My nose was running all night, and all morning too, but I got a substantial bit of writing done. (And, happily, Sangpo finally got the toilet in the house here fixed for real.) I decided to cut Alonzo completely, as he’s not integral to the plot, but we’ll see if there’s room, or a need for him later on (should I need to show more of post-collapse America from a crasher perspective, or should I find some comic relief is really necessary).

This afternoon I’m wandering around picking up supplies—I think I shall try stay in tomorrow all day just writing—and trying to get the whole conference section of the novel clear in my head. Synthia and Jin Hee have to be at certain places at certain times, and they have to have enough to chatter about for Dr. Baek to stumble onto a major discovery that’s so important the plot in the last part of the book turns on her reaction to it. So of course I’m a little blocked, needing fresh air anyway, and so I’m out and about in town.

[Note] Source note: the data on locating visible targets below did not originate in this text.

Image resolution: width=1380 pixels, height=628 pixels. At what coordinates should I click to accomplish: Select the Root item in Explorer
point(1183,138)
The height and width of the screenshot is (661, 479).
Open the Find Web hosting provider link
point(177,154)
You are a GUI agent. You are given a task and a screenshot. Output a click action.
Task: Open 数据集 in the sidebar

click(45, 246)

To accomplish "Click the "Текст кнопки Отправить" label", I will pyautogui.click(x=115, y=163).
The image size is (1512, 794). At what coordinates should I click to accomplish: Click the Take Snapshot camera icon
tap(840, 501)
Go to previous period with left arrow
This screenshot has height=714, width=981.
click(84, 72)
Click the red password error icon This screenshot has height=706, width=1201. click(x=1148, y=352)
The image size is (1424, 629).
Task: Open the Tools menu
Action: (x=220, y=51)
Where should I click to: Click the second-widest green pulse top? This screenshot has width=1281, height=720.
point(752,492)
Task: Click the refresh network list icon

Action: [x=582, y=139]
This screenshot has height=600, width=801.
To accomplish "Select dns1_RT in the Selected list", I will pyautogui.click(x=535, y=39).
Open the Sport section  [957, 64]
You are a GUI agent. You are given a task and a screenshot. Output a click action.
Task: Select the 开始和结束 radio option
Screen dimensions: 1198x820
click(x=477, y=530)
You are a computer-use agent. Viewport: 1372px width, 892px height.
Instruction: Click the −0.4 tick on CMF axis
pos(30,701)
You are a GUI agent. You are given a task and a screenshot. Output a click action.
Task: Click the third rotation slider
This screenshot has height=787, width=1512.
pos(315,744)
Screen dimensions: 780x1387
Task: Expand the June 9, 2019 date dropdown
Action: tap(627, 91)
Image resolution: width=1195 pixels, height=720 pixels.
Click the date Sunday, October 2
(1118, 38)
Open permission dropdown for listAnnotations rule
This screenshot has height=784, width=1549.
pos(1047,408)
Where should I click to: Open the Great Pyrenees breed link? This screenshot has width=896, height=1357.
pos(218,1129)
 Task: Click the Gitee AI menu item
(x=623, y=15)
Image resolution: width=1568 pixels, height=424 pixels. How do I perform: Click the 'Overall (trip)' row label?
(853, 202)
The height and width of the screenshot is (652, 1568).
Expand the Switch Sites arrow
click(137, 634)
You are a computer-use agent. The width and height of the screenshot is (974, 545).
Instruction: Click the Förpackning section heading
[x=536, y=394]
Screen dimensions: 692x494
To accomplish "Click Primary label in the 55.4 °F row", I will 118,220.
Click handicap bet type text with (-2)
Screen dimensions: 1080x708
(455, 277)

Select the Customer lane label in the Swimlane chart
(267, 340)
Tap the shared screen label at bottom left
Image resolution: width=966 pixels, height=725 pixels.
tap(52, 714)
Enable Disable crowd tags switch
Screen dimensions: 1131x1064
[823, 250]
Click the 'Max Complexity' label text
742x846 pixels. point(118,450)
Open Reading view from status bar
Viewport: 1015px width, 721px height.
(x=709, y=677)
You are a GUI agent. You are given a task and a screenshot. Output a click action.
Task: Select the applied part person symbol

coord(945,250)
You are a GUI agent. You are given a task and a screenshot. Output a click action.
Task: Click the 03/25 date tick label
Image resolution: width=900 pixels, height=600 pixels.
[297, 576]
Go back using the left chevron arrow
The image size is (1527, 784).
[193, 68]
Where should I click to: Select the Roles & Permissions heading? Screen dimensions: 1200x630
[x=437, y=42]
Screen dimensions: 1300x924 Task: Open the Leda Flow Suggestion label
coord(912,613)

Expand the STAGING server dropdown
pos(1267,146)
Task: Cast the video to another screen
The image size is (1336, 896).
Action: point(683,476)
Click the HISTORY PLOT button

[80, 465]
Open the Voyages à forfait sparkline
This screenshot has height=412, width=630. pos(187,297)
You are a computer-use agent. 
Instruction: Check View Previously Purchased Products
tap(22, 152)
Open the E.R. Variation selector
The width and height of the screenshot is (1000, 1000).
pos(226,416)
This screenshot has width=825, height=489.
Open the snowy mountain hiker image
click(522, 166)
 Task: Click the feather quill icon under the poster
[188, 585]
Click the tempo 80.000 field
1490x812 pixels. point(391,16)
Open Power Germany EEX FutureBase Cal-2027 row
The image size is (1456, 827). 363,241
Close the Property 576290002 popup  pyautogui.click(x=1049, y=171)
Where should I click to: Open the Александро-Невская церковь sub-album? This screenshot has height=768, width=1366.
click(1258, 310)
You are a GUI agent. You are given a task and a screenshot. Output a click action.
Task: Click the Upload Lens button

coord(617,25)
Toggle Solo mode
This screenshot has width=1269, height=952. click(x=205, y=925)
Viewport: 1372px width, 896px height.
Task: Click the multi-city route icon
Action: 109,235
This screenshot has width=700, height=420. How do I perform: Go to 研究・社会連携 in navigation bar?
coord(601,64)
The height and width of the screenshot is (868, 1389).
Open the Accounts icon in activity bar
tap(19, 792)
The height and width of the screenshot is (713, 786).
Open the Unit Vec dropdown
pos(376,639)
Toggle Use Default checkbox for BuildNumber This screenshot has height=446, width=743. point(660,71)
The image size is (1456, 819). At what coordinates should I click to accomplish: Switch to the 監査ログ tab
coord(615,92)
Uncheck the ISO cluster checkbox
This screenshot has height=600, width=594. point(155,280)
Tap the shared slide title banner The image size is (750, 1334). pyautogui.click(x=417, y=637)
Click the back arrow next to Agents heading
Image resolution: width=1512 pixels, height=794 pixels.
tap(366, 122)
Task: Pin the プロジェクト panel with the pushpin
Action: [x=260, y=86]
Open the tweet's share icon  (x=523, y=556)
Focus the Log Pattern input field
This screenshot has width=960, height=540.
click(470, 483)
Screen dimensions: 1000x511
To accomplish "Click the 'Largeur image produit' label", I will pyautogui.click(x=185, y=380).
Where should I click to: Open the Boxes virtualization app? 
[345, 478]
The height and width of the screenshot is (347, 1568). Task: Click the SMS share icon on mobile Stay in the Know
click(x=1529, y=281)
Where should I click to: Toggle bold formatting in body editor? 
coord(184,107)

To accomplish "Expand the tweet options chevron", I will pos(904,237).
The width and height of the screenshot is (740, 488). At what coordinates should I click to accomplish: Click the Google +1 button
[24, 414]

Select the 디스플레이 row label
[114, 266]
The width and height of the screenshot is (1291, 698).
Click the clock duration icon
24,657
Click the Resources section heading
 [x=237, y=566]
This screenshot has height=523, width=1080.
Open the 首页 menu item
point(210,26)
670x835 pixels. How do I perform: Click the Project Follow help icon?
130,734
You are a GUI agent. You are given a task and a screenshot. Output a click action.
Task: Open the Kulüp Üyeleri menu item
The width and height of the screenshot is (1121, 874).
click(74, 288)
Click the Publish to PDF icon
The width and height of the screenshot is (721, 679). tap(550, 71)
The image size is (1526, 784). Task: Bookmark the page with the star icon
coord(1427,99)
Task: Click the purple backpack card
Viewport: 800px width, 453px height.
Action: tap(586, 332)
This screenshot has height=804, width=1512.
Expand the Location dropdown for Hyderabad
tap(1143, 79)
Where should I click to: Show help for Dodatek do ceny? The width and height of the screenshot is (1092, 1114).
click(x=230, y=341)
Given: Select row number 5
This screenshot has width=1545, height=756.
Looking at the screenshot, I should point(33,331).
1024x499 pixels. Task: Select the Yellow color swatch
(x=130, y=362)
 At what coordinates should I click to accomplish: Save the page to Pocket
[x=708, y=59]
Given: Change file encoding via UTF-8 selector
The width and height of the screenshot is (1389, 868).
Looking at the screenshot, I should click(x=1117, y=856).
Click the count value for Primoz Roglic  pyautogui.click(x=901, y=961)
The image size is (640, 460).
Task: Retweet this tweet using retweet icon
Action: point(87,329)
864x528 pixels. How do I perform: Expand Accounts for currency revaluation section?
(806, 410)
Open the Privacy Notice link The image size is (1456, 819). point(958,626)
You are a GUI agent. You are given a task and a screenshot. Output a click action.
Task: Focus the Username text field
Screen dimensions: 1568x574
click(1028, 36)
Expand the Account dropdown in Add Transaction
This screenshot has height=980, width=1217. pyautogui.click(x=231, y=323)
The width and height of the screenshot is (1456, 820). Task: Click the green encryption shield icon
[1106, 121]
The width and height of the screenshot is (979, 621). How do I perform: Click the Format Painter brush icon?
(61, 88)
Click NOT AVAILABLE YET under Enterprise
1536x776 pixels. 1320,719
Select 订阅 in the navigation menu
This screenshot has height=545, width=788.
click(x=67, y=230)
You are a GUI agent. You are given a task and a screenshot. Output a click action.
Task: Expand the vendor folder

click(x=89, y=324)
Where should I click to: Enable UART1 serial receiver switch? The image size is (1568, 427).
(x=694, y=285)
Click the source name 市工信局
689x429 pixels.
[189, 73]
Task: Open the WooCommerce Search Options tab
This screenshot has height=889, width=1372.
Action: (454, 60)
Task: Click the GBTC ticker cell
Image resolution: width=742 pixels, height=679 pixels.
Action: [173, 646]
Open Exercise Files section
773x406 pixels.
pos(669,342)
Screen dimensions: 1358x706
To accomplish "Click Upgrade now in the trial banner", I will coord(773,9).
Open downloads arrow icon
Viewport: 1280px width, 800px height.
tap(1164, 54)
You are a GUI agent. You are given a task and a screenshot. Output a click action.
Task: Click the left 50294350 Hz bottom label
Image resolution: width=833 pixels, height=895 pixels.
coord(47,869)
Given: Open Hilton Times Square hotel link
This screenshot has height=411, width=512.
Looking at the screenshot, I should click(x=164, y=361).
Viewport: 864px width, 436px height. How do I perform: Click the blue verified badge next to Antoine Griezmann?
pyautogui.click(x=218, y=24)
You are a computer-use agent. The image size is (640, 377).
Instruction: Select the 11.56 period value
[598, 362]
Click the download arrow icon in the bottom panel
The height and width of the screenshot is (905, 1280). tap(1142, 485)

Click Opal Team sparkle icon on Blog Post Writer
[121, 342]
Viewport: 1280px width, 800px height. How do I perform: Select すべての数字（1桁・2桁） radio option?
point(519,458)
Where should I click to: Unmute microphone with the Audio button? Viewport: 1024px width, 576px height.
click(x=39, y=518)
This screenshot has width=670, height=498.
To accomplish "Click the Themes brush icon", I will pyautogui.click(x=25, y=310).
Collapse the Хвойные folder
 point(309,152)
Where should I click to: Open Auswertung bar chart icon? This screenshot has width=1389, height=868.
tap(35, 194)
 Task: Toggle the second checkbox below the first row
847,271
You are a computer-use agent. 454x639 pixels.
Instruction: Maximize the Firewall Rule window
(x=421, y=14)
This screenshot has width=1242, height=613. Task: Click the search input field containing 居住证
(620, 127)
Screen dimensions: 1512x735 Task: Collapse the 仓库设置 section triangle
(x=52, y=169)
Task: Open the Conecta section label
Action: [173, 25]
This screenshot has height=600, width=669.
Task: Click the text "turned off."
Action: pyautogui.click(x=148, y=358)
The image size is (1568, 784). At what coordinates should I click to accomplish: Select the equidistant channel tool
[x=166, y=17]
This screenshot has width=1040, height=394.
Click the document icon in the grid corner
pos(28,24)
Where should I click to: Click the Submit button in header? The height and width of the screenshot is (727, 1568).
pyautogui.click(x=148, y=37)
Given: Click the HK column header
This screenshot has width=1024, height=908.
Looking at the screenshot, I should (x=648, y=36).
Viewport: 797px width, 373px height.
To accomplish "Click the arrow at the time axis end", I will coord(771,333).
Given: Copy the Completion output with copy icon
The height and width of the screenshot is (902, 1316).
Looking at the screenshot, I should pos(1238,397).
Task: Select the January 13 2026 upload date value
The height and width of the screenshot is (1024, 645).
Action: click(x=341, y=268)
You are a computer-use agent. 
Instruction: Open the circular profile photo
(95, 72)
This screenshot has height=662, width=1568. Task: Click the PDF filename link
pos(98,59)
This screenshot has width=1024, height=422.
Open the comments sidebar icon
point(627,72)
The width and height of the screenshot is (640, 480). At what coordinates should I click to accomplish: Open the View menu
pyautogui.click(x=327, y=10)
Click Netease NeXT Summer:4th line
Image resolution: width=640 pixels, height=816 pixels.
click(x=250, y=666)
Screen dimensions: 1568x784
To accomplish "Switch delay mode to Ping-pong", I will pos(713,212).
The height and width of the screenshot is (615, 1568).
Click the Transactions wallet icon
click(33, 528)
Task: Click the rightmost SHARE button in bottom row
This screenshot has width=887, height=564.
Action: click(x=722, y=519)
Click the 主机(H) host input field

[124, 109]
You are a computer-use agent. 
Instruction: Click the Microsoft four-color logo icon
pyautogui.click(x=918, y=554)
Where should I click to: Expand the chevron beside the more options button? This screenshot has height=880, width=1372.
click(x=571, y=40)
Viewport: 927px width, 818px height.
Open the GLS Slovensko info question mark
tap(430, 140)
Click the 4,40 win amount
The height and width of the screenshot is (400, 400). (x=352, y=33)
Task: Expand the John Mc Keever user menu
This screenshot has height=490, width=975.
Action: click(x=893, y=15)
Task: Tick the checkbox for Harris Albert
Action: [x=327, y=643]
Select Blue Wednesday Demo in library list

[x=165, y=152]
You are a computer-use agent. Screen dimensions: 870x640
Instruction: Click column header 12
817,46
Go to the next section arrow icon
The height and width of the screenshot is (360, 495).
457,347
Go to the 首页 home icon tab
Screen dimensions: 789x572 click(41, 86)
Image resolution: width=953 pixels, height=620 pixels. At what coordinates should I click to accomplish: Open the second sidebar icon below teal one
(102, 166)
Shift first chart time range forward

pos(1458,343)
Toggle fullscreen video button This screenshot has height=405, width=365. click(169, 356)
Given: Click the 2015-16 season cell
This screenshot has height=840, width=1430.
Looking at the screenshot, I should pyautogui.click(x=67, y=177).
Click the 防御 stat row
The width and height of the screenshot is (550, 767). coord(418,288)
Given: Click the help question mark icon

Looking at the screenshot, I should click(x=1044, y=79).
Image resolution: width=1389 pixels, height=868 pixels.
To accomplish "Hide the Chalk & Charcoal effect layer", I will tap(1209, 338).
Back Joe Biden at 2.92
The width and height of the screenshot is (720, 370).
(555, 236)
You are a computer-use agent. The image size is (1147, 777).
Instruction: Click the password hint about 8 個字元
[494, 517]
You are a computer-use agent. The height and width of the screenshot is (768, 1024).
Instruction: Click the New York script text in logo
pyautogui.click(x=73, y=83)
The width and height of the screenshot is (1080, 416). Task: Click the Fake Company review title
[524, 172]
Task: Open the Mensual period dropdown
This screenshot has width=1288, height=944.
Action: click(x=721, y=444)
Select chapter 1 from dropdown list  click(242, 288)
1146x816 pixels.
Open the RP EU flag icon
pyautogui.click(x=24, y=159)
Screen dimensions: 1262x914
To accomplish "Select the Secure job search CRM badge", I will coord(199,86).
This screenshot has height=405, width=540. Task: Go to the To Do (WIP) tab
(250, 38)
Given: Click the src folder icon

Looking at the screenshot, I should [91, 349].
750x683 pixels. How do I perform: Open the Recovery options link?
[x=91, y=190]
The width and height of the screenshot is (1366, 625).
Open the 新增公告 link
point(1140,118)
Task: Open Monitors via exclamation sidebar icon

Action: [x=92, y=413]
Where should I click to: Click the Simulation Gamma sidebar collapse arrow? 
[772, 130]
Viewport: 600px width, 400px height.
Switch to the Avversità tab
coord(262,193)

For those inclined to worry, please don’t. I’ll pay more attention to the sawdust burner next time, and anyway, it’s not as bad as the smog in Old Delhi… Heh.

And for those who haven’t yet, and want to see, I have some older pics from this trip available on my Photo Blog. I also have a schwack of newer pics, spanning Koko’s birthday, a trip to Connaught Place and environs, and my time in Dharamsala so far, but I’m trying to organize the files so that my uploading process will be easy. Maybe in the next day or two I’ll come into town with my laptop, backup my writing and upload the new pics.

One thought on “Cold and Smoky and Lightless and But Quite Miserable (And Most Decidedly Not Dead, By Some Strange Stroke of Luck)

  1. Dear Gord….Hilarious to hear your trials and tribulations of winter in my home!!! Nice to hear there is snow…essential for a decent spring. Talking of springs I admire the one on the way to town every time we pass. Oh and the goat herder…beware…he has a reputation for hassling people for money…especially if they take photos…I was rescued by a maori woman the time he hassled me. The saw dust burner….well what can I say….there is a nack to it…but that was jonathans dept. so I have no suggestions except to light it often….and get to know it intimately!
    Glad to hear sala and sangpo are looking after you well.
    Yes dharamsala is a mad little town, but I like the winter there….you really get to see the mountains at there grandest and the air is clean and clear.
    I do hope the days of darkness help your character building.